Picture a leader, is she a woman? When Cheruvu’s nieces certainly think so. The mindset, especially in the younger generation, is slowly making room for acceptance of leaders regardless of what gender they are.
Thrive, don’t just survive
Negotiation was a topic that Bangia introduced, especially in the workload and finance. When it comes to negotiating in the professional space, Bangia highlights that women are not empowered to do so. This leads to situations where women are given the short end of the stick. This goes back to an earlier point of being visible and asserting your presence in the workspace. When it comes to financial negotiation, there is another range of stereotypes that have conditioned the workplace. Patankar brought up the reality that women are not introduced to big purchase decisions, and this has been a trend since their childhood. She states how both sides are to blame for this, the men for unconsciously leaving women out, and women for not actively pushing themselves into the conversation. Years and years of conditioning people in this way would develop a bigger issue over time.
More than a caregiver
We tend to forget that mothers are leaders as well. Bandopadhyay speaks to how society has placed the role of a woman as the caregiver in a household. Yet women, especially mothers, have not been able to take care of themselves.

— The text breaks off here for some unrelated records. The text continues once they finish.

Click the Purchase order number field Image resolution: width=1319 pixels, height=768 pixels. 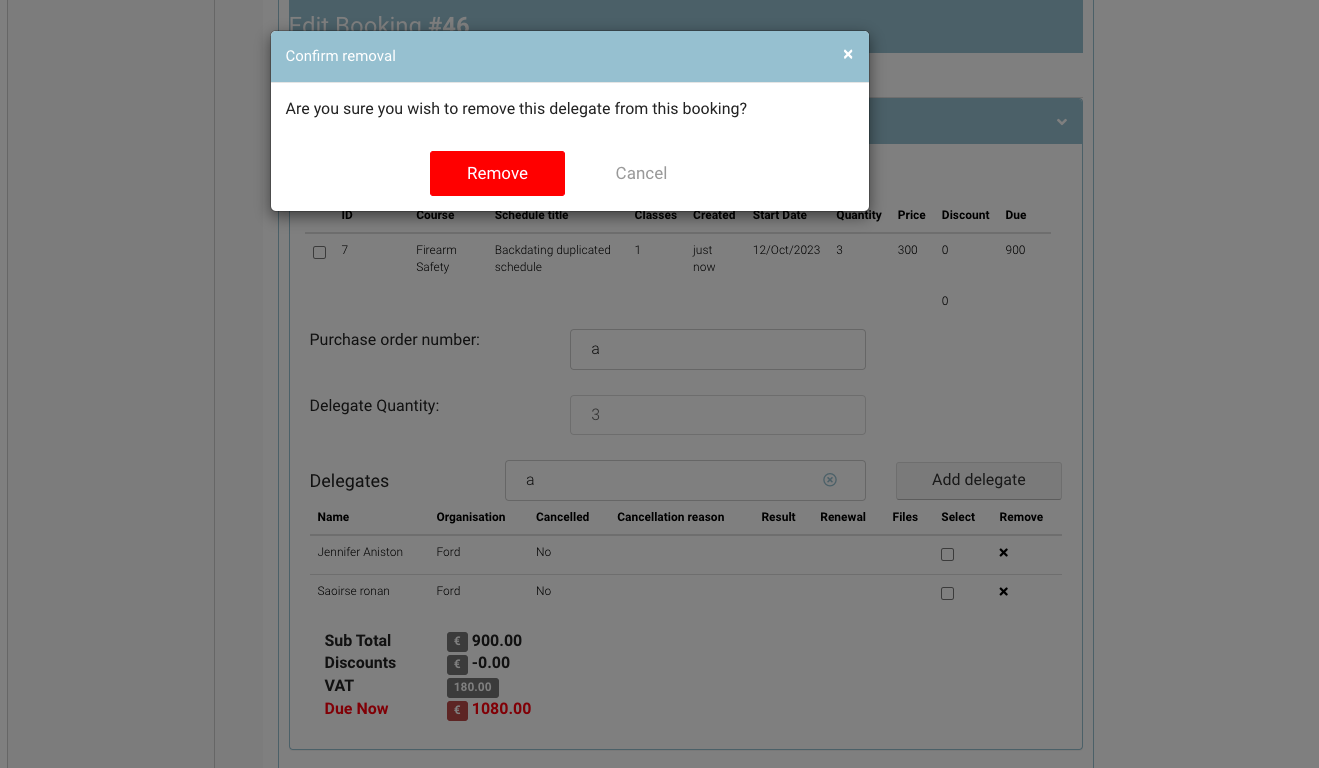[717, 350]
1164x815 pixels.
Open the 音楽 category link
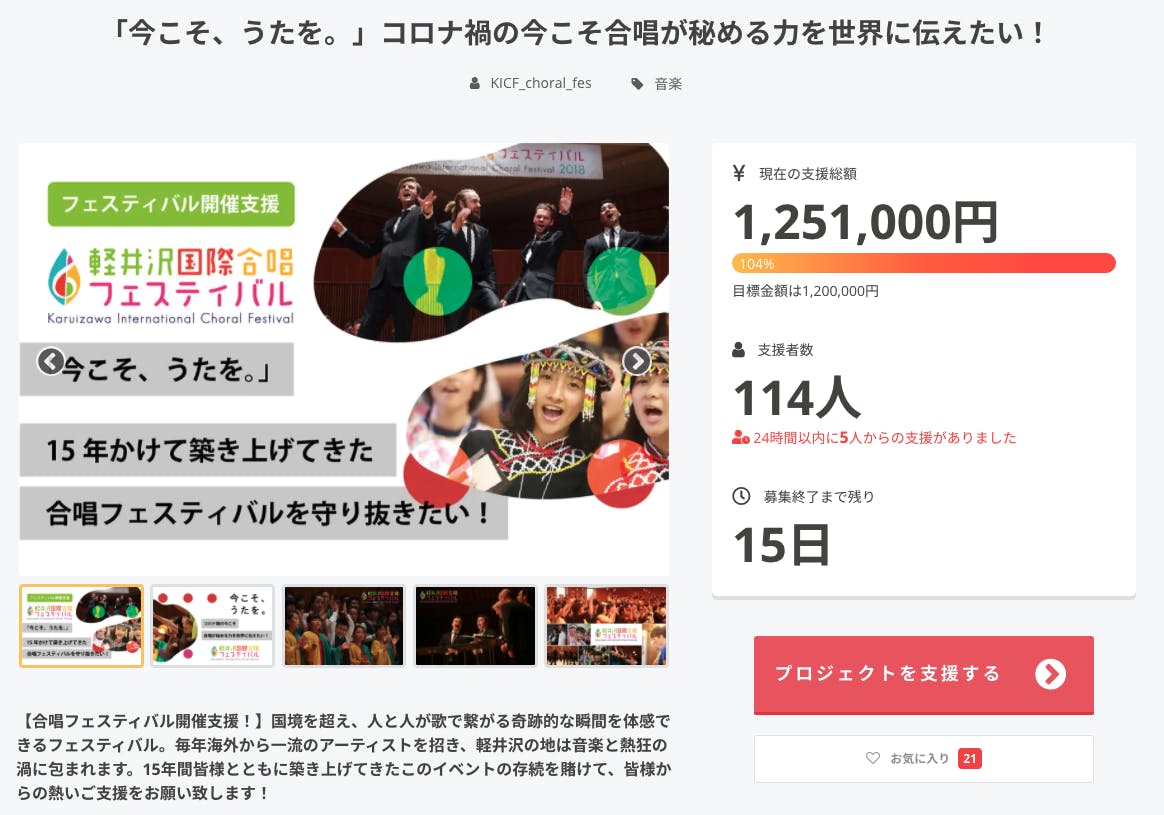pyautogui.click(x=668, y=84)
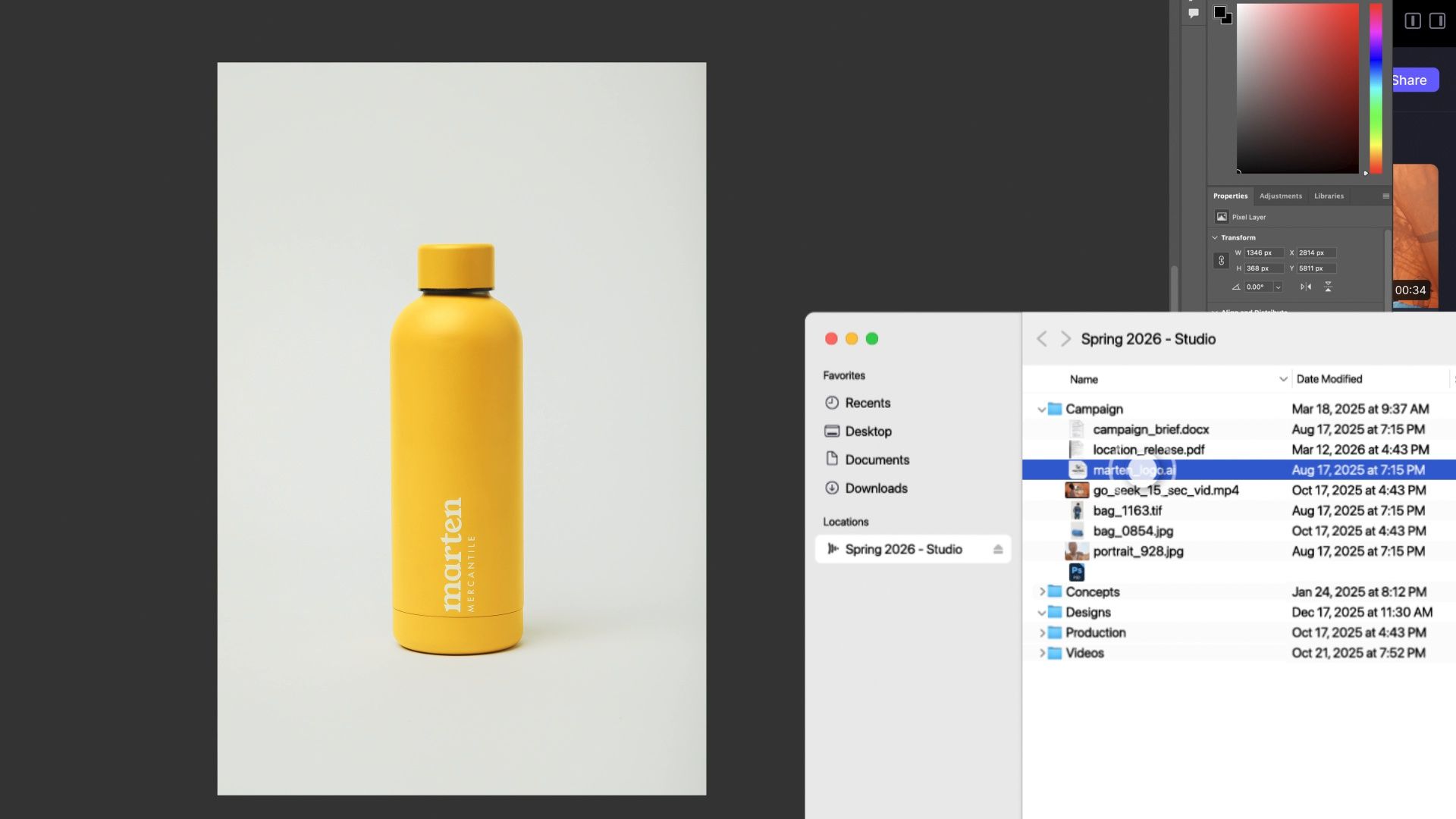1456x819 pixels.
Task: Eject the Spring 2026 - Studio volume
Action: coord(998,549)
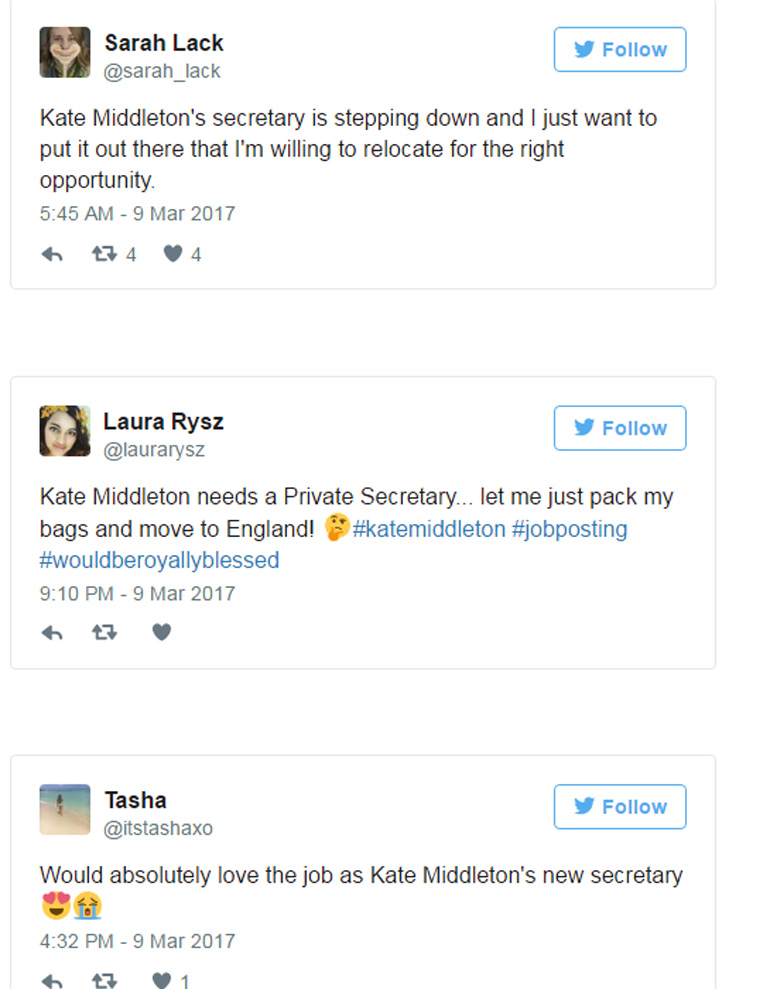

Bandopadhyay highlights this mentality of self-care is associated with “indulgence”. This thinking is especially harmful to women who have grown up with the pressure to maintain a household while they balance their job.
The conscious effort
The imbalance of women leaders in the workspace is a long and tedious battle, but the good news is change is on the horizon. There needs to be an effort on both sides of the conversation to balance out the years of imbalance due to harmful stereotypes, lack of voice, and negligence to self-care. Cheruvu spoke strongly to the need for conscious inclusion. An active stance of mending the imbalance will go a long way.